The town previously shut down a facility run by the applicant, Crypto Boreas, for operating without the necessary permits.

The company used the site for mining Bitcoin and running unspecified artificial intelligence workloads.

Not a happy goose
– Sebastian Moss


Company owner Akm Moynul Haque filed two applications for potential data center sites: one on the grounds of the Amurak Golf Club, and another on the stretch of land along the Trans-Labrador Highway just below the MOT hill. But the former is zoned as commercial land, and the latter - rural.

“He’s asking council to approve one or the other,” Bert Pomeroy, Deputy Mayor of Happy Valley-Goose Bay, told the Labradorian.

“There was a lot of discussion on this at the committee level.
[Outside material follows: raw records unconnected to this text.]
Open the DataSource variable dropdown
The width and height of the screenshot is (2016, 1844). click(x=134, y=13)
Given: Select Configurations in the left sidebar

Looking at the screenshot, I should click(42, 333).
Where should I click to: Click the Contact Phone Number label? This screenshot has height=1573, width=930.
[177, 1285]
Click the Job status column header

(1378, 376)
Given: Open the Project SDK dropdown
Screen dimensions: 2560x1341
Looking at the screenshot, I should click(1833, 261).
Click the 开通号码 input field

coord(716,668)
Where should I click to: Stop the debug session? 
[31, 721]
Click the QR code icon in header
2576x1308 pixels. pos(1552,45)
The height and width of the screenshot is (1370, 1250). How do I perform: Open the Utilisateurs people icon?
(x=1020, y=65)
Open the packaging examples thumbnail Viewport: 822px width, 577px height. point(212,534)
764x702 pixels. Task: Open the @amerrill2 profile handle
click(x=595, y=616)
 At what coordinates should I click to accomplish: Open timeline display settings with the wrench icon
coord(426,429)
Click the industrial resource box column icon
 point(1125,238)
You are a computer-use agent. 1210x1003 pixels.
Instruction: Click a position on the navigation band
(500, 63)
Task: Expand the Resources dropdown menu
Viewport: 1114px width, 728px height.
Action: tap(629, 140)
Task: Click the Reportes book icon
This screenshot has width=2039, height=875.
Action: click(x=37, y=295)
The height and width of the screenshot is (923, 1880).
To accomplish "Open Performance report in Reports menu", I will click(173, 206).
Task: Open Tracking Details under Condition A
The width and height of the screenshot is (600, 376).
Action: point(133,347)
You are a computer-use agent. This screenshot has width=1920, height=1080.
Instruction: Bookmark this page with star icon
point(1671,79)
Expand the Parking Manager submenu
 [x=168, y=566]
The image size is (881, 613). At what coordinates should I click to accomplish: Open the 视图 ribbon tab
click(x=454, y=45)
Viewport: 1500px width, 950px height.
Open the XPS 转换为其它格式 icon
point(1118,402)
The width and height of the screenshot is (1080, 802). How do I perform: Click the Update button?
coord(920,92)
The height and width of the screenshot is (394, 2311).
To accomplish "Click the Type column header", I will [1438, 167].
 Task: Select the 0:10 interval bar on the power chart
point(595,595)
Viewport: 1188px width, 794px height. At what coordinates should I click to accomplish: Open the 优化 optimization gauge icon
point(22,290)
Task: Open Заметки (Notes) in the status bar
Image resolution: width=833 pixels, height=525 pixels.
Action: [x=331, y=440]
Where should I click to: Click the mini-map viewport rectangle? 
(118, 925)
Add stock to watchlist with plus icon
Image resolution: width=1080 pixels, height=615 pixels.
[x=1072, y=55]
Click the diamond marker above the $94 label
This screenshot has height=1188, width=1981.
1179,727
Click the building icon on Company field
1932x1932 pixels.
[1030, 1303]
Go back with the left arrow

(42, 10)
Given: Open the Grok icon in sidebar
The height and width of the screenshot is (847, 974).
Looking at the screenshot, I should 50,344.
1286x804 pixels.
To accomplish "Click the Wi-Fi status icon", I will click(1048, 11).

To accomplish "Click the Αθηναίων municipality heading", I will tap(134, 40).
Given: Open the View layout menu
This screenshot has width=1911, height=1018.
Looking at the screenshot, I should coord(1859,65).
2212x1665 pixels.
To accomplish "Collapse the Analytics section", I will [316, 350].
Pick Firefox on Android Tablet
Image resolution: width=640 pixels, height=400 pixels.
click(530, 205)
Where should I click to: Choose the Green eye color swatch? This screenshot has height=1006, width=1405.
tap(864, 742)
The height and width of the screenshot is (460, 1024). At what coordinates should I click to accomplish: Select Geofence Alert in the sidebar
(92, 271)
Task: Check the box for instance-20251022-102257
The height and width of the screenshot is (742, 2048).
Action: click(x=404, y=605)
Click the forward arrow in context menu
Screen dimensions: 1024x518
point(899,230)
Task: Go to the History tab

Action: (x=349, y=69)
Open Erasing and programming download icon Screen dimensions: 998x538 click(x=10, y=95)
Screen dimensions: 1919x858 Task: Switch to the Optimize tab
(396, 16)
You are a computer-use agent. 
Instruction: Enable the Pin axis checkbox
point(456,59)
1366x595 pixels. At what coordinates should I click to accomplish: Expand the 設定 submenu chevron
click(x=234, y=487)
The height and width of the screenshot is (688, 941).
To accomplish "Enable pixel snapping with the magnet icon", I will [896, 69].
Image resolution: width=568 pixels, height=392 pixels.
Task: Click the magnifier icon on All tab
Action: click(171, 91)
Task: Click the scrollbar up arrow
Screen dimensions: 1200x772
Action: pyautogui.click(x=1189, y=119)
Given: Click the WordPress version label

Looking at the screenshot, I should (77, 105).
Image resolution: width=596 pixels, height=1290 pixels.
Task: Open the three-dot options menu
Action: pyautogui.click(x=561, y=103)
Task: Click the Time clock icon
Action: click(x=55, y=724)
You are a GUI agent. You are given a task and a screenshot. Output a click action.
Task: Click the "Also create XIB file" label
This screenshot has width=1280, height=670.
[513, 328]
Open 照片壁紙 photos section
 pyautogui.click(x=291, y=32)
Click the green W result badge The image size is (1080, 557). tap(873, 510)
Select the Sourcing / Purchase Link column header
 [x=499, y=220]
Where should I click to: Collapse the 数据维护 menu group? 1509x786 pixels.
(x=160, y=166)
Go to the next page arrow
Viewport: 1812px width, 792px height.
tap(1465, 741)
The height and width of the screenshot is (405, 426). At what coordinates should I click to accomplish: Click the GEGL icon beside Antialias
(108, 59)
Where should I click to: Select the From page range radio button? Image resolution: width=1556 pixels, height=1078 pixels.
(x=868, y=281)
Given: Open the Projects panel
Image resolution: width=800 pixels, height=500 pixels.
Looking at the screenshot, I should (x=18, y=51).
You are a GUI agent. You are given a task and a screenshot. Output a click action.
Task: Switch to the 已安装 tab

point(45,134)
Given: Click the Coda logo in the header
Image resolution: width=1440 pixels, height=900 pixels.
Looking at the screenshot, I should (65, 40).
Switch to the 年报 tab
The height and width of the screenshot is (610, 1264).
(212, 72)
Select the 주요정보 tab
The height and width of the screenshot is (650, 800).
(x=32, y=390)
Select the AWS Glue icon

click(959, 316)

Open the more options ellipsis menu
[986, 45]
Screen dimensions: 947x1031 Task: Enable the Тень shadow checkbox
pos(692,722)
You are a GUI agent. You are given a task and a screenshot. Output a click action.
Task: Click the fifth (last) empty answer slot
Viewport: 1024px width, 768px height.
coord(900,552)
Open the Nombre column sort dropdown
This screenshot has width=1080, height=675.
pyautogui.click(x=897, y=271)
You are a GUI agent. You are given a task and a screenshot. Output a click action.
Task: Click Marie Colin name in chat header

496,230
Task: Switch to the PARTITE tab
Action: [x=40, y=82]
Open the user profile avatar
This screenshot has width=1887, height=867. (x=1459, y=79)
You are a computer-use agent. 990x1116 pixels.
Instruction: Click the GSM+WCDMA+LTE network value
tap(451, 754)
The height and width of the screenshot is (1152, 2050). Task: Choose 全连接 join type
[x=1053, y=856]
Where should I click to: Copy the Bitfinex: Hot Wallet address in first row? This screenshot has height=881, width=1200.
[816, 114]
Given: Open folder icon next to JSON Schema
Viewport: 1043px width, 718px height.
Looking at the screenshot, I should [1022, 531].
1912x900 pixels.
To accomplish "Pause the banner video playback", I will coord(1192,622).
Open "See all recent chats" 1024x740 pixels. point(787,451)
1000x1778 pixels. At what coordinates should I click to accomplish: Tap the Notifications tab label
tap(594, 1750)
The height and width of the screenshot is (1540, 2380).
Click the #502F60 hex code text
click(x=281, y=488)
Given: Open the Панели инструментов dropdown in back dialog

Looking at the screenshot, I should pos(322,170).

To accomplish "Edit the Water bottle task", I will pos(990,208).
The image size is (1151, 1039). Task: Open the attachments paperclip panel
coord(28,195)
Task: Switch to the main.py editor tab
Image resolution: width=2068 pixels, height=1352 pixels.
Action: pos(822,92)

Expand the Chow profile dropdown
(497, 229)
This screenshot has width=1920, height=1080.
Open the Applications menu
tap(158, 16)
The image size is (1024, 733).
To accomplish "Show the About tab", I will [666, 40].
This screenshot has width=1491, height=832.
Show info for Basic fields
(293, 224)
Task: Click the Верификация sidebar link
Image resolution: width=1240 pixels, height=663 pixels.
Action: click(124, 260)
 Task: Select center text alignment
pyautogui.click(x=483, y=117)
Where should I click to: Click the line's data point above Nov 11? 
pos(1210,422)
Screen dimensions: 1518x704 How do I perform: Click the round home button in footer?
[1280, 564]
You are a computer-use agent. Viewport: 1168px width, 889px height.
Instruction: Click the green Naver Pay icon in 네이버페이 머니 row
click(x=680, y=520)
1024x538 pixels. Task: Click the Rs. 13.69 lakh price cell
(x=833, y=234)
It was felt that allowing a data center, particularly mobile data centers, to spring up in rural zones is not something the committee felt comfortable with.”

The facility was to be a modular data center housed in shipping containers.

“I have to try something,” Haque said. “The Town isn’t giving me any direction on how to pursue. I have taken out huge loans for this so I have to figure out something.”

Haque is also appealing the town's decision to issue a stop work order on the data center operated by the company illegally; for several years, the facility on St. Laurent Street was located in a Mixed Development area, not zoned for data centers.

“It has been three months now with the appeal and it doesn’t seem to be active on anything, I don’t know when that’s happening. It seems the town has a strong stance against investment here.”

In August, Haque told CBC Radio's Labrador Morning that he had "some deficiency in terms of paperwork," but had made an "honest mistake."

At the time, Pomeroy said that the town wasn't properly informed about the data center and only found out because of the amount of power it consumed. Relations between the data center operator and the town quickly deteriorated, even before the ban, with Mayor Nick Brown calling the 1.5-2MW facility a drain.

A previous version of this article referred to Great North Data, which also operates in the region, we regret the error.